Task goal: Could you render every line of the entries below as a JSON list of strings, one string per line, leaving out blank lines?

>>>

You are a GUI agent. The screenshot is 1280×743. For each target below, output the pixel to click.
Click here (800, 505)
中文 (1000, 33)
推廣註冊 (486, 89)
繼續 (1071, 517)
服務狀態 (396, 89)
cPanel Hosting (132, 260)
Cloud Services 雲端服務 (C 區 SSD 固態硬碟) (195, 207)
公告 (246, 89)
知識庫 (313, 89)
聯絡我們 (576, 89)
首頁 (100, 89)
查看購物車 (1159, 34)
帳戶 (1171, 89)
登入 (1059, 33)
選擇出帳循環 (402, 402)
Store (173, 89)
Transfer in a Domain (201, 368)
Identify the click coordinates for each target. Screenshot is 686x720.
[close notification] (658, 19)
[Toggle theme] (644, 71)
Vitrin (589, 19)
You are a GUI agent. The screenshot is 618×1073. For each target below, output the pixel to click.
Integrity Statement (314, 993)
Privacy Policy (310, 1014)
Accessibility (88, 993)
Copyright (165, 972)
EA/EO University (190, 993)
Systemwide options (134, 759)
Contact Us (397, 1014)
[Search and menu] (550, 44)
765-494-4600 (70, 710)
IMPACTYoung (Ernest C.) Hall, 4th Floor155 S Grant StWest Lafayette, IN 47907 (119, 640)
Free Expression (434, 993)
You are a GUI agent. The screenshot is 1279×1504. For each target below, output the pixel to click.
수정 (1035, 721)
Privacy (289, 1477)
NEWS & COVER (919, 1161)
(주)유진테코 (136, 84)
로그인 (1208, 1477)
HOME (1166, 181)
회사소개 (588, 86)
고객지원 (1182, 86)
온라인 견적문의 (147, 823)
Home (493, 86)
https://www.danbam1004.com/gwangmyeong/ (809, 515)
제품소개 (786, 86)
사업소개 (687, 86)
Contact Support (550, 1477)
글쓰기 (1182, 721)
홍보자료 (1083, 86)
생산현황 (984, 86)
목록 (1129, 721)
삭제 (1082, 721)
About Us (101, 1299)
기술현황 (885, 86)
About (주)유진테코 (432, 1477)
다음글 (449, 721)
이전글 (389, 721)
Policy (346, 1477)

<<<

Result of this exercise:
[
  "You are a GUI agent. The screenshot is 1280×743. For each target below, output the pixel to click.",
  "Click here (800, 505)",
  "中文 (1000, 33)",
  "推廣註冊 (486, 89)",
  "繼續 (1071, 517)",
  "服務狀態 (396, 89)",
  "cPanel Hosting (132, 260)",
  "Cloud Services 雲端服務 (C 區 SSD 固態硬碟) (195, 207)",
  "公告 (246, 89)",
  "知識庫 (313, 89)",
  "聯絡我們 (576, 89)",
  "首頁 (100, 89)",
  "查看購物車 (1159, 34)",
  "帳戶 (1171, 89)",
  "登入 (1059, 33)",
  "選擇出帳循環 (402, 402)",
  "Store (173, 89)",
  "Transfer in a Domain (201, 368)",
  "Identify the click coordinates for each target. Screenshot is 686x720.",
  "[close notification] (658, 19)",
  "[Toggle theme] (644, 71)",
  "Vitrin (589, 19)",
  "You are a GUI agent. The screenshot is 618×1073. For each target below, output the pixel to click.",
  "Integrity Statement (314, 993)",
  "Privacy Policy (310, 1014)",
  "Accessibility (88, 993)",
  "Copyright (165, 972)",
  "EA/EO University (190, 993)",
  "Systemwide options (134, 759)",
  "Contact Us (397, 1014)",
  "[Search and menu] (550, 44)",
  "765-494-4600 (70, 710)",
  "IMPACTYoung (Ernest C.) Hall, 4th Floor155 S Grant StWest Lafayette, IN 47907 (119, 640)",
  "Free Expression (434, 993)",
  "You are a GUI agent. The screenshot is 1279×1504. For each target below, output the pixel to click.",
  "수정 (1035, 721)",
  "Privacy (289, 1477)",
  "NEWS & COVER (919, 1161)",
  "(주)유진테코 (136, 84)",
  "로그인 (1208, 1477)",
  "HOME (1166, 181)",
  "회사소개 (588, 86)",
  "고객지원 (1182, 86)",
  "온라인 견적문의 (147, 823)",
  "Home (493, 86)",
  "https://www.danbam1004.com/gwangmyeong/ (809, 515)",
  "제품소개 (786, 86)",
  "사업소개 (687, 86)",
  "Contact Support (550, 1477)",
  "글쓰기 (1182, 721)",
  "홍보자료 (1083, 86)",
  "생산현황 (984, 86)",
  "목록 (1129, 721)",
  "삭제 (1082, 721)",
  "About Us (101, 1299)",
  "기술현황 (885, 86)",
  "About (주)유진테코 (432, 1477)",
  "다음글 (449, 721)",
  "이전글 (389, 721)",
  "Policy (346, 1477)"
]